BEGIN INPUT DATA

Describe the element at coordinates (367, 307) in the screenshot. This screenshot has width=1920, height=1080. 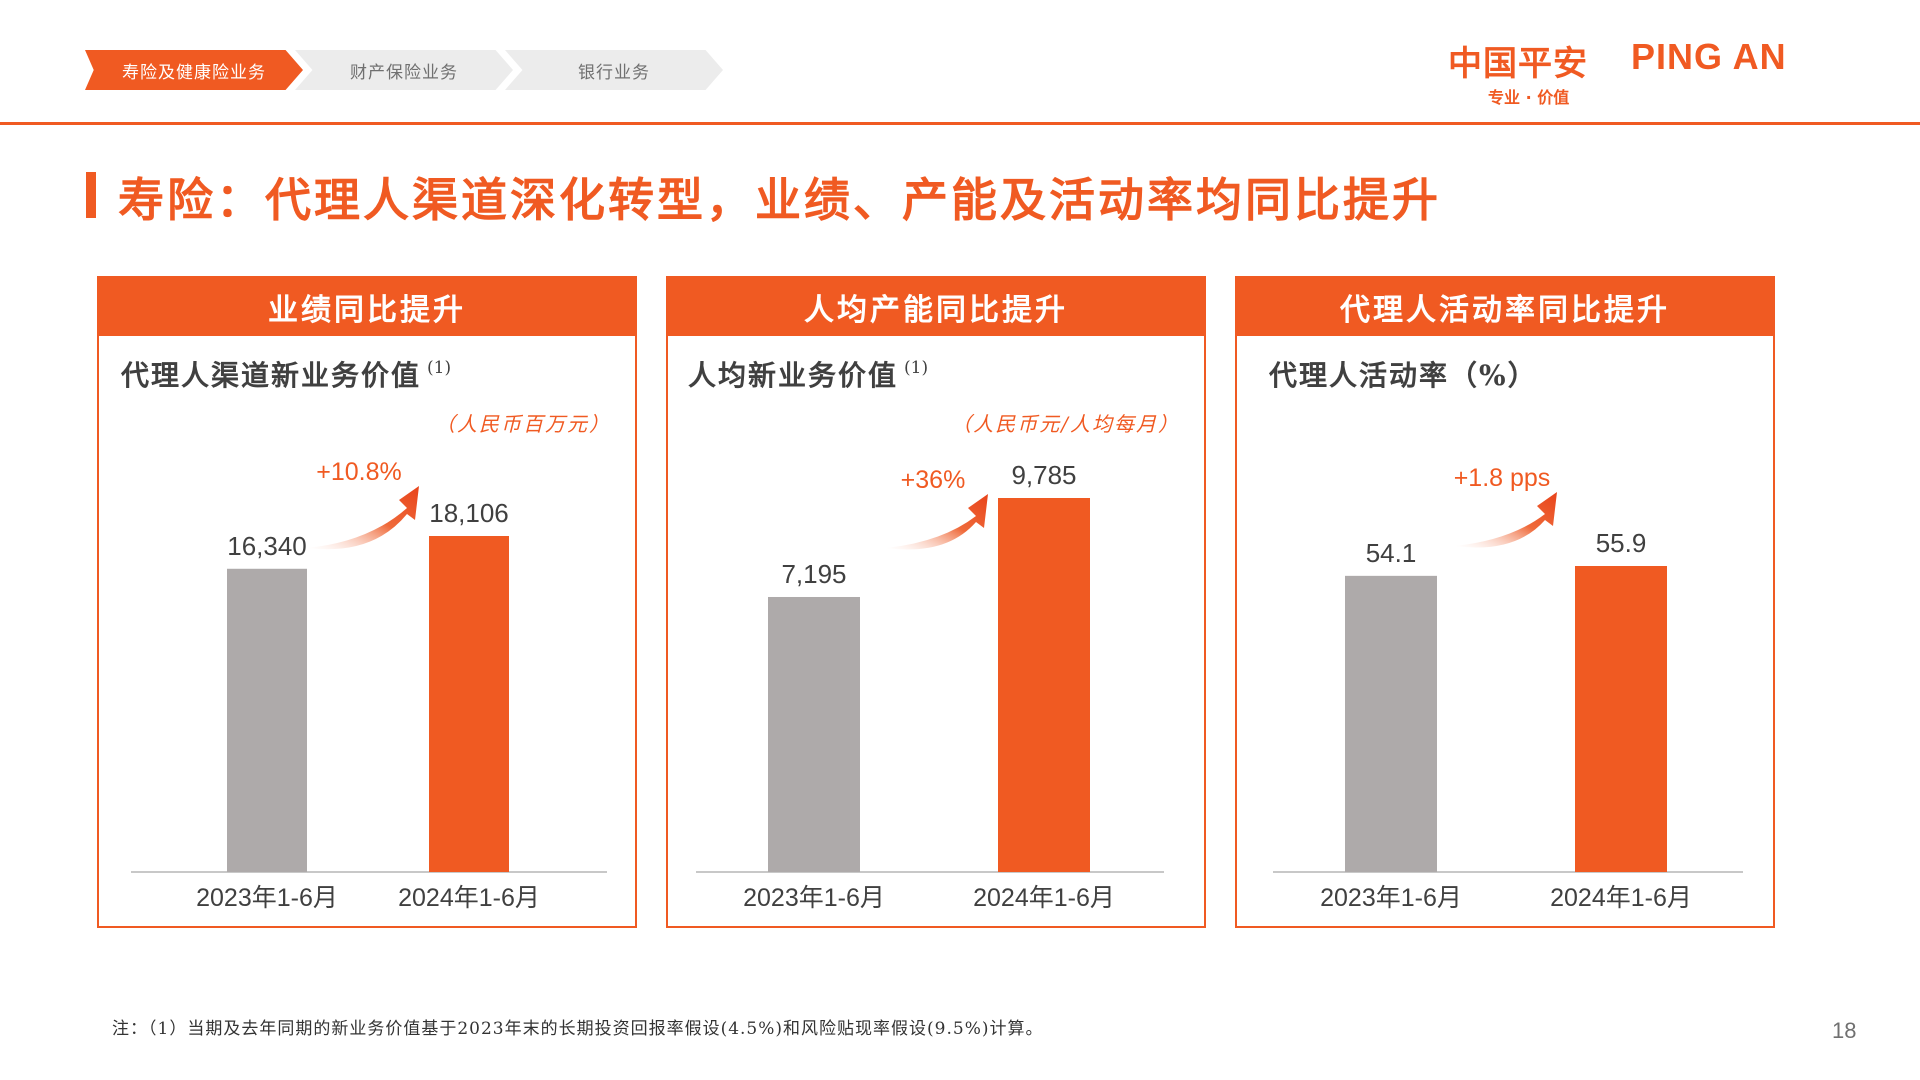
I see `panel-header: 业绩同比提升` at that location.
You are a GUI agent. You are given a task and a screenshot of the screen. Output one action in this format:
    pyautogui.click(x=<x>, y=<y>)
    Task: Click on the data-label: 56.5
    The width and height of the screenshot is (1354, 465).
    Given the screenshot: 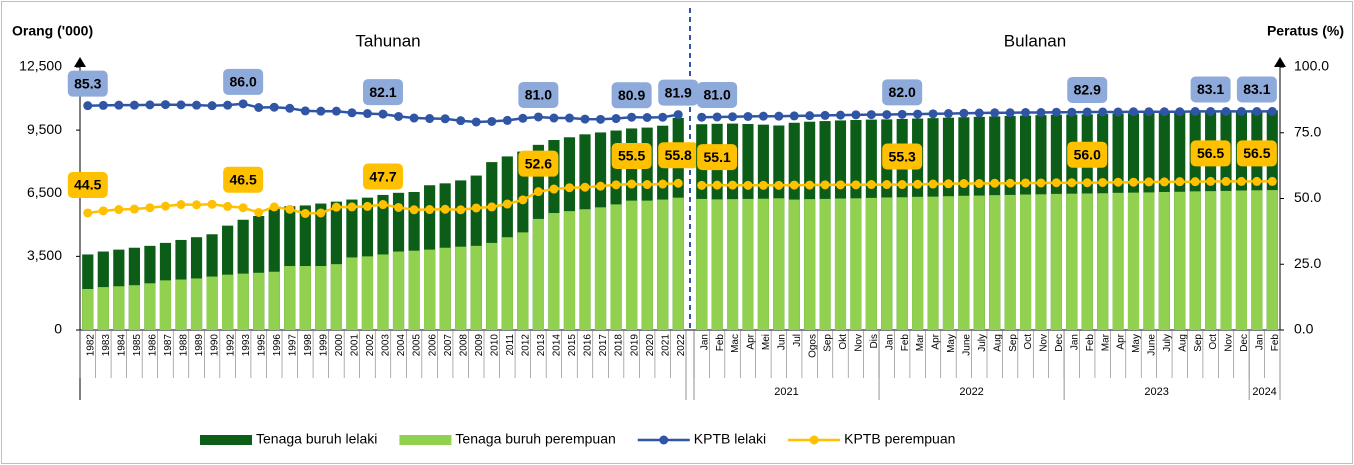 What is the action you would take?
    pyautogui.click(x=1210, y=153)
    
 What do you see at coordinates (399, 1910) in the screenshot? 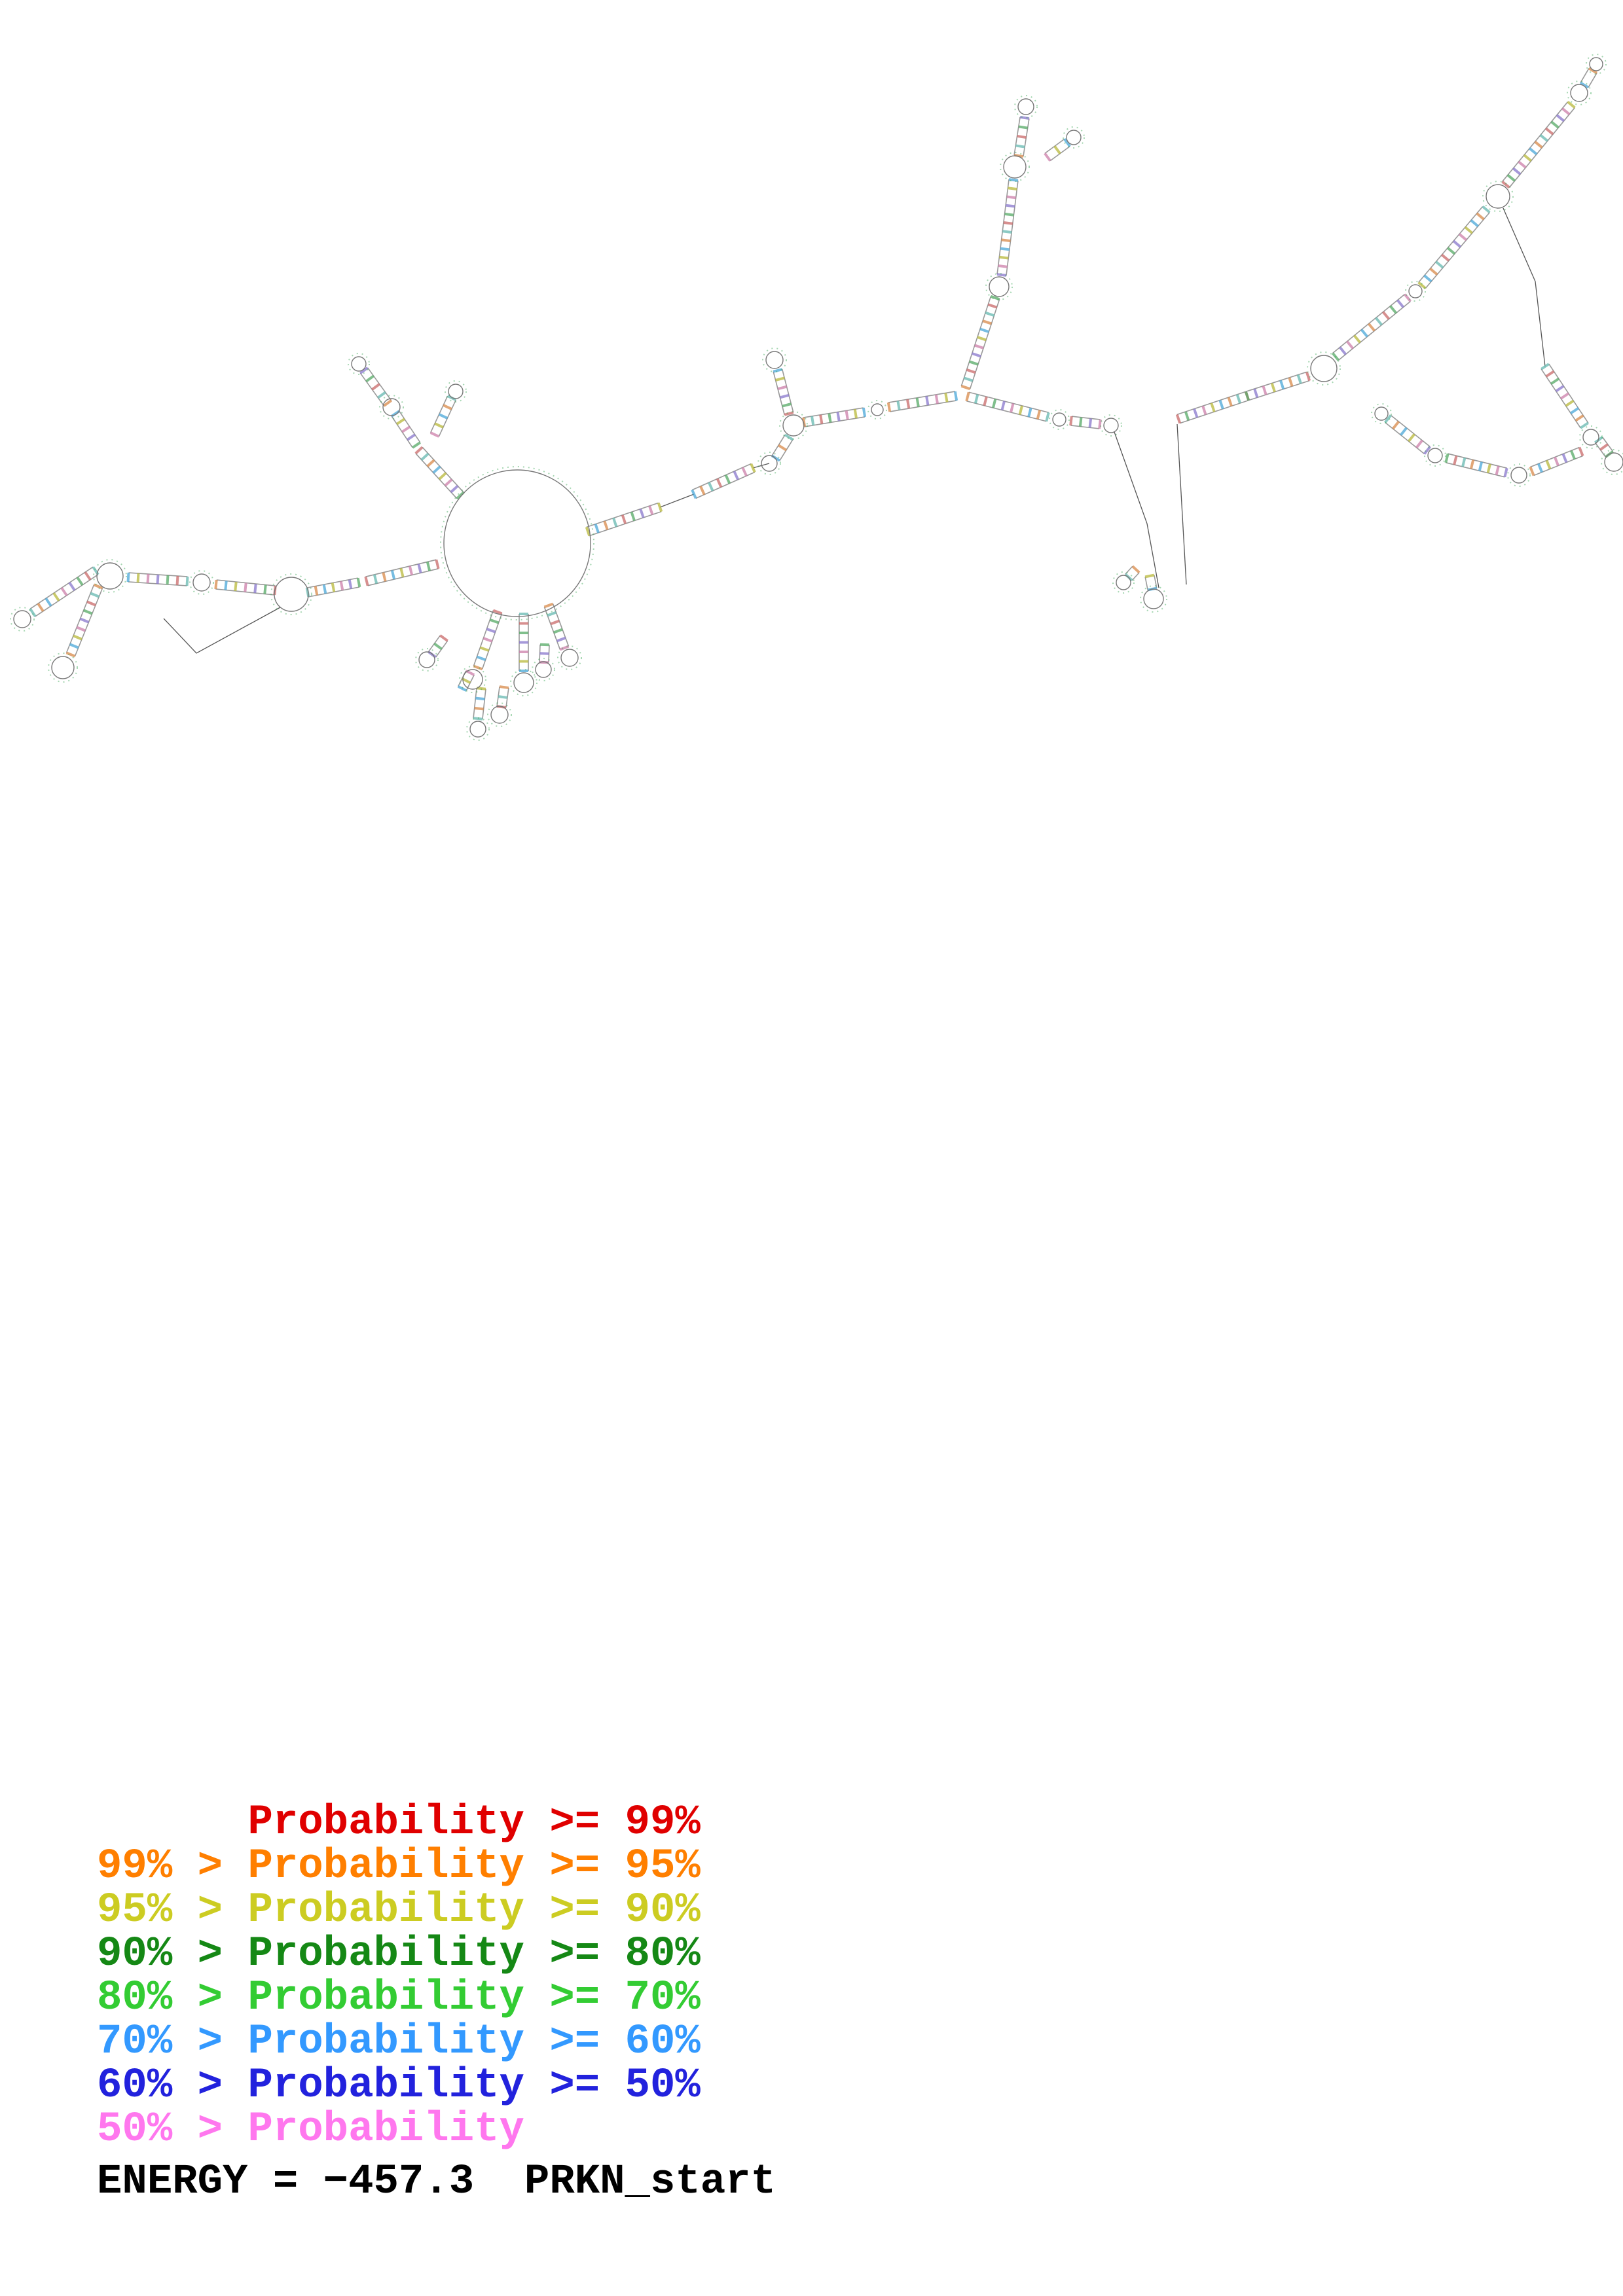
I see `legend-item: 95% > Probability >= 90%` at bounding box center [399, 1910].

END INPUT DATA

> [JOB ITEM]:
Rewrite the stretch from the start of the entries through the line containing "at that location.", replacing "Describe" with "Identify" and changing nothing else. Omit the pictures from your answer.

> [ANSWER BOX]:
Identify the element at coordinates (367, 307) in the screenshot. This screenshot has width=1920, height=1080. 
I see `panel-header: 业绩同比提升` at that location.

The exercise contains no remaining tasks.